WORK TO COMPLETE » Below are records; extract exactly the lines from the one containing "607x346 pixels." through the last, both included, and keep the pictures out.

═════ EXTRACTED RECORDS ═════

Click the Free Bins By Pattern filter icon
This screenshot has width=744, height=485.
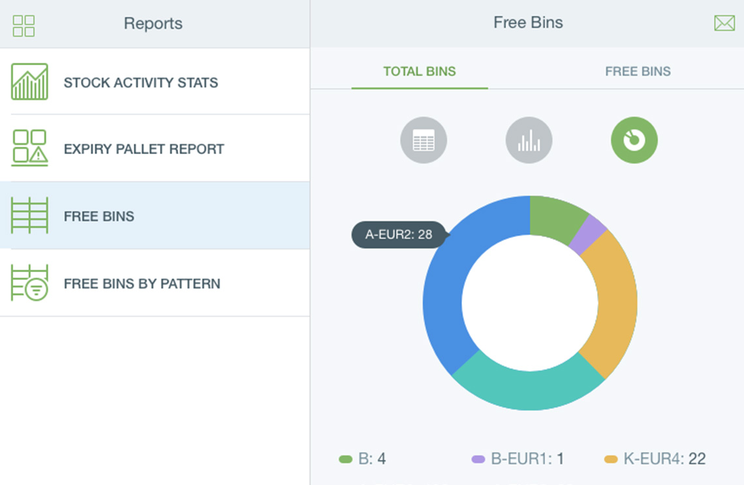point(29,283)
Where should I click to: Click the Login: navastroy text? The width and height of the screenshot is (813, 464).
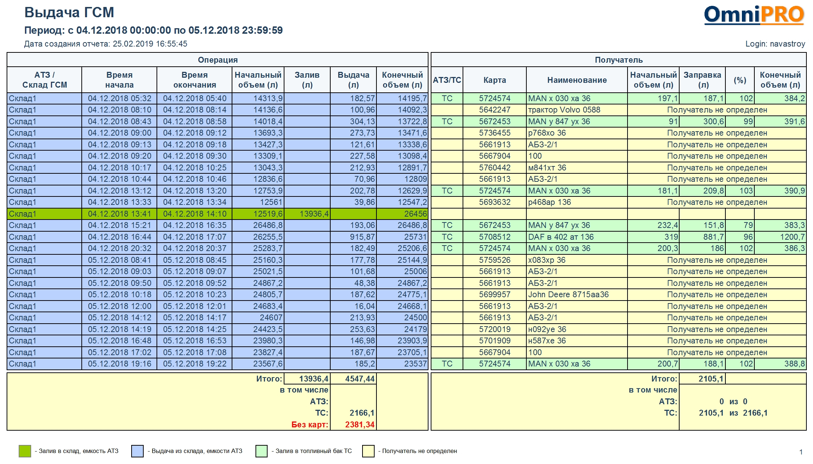pyautogui.click(x=775, y=44)
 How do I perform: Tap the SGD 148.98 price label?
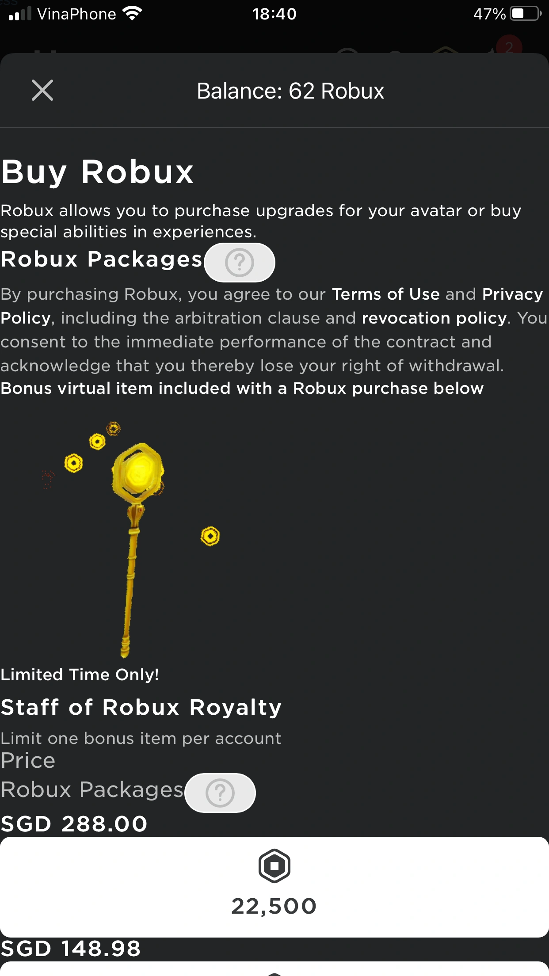coord(71,949)
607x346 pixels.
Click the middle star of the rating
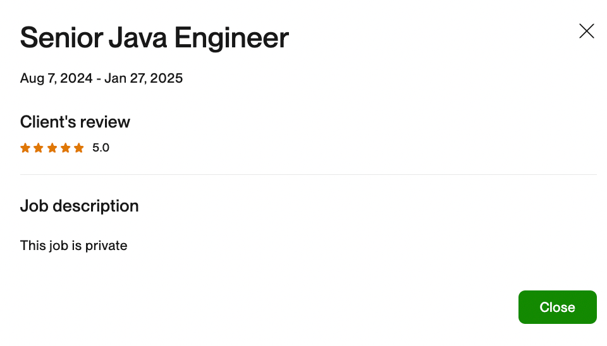coord(52,148)
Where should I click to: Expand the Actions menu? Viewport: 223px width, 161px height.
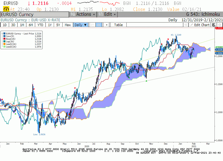point(83,14)
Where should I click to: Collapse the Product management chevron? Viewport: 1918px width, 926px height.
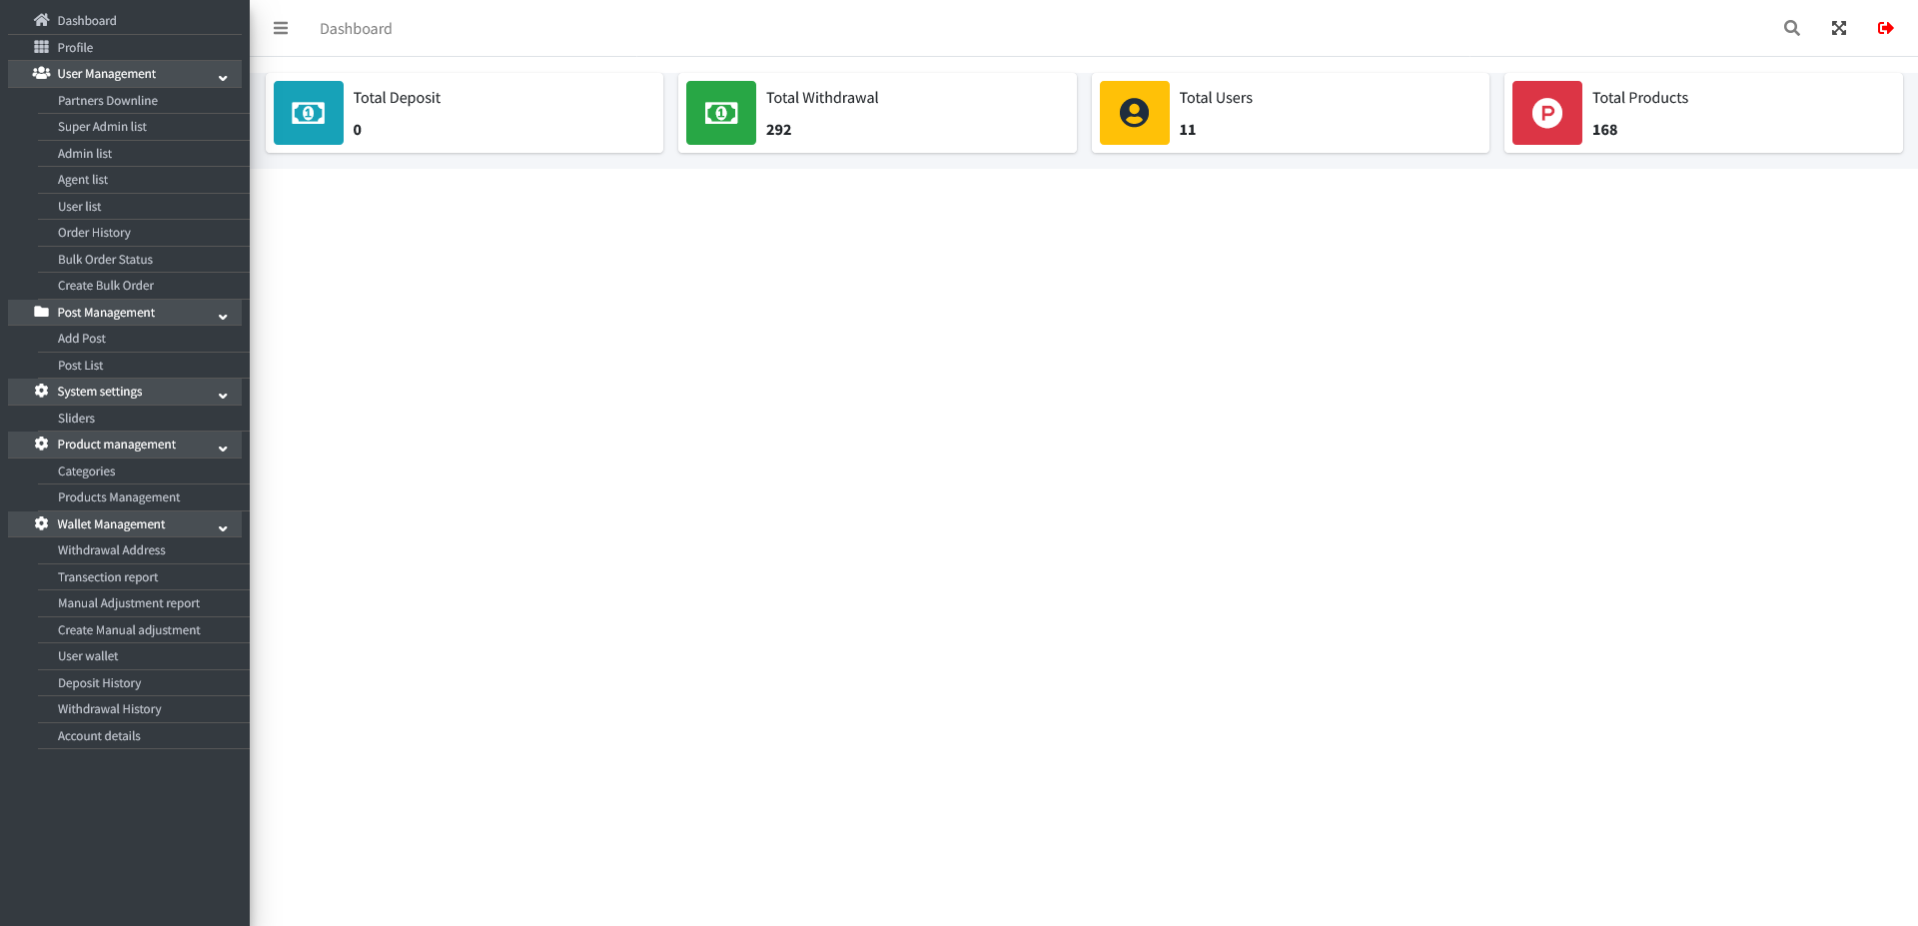[223, 448]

═════

ANSWER SPACE »
607x346 pixels.
Click the middle star of the rating
coord(52,148)
Where should I click to: Expand the Actions menu? Viewport: 223px width, 161px height.
point(83,14)
Where should I click to: Collapse the Product management chevron? Viewport: 1918px width, 926px height.
[223, 448]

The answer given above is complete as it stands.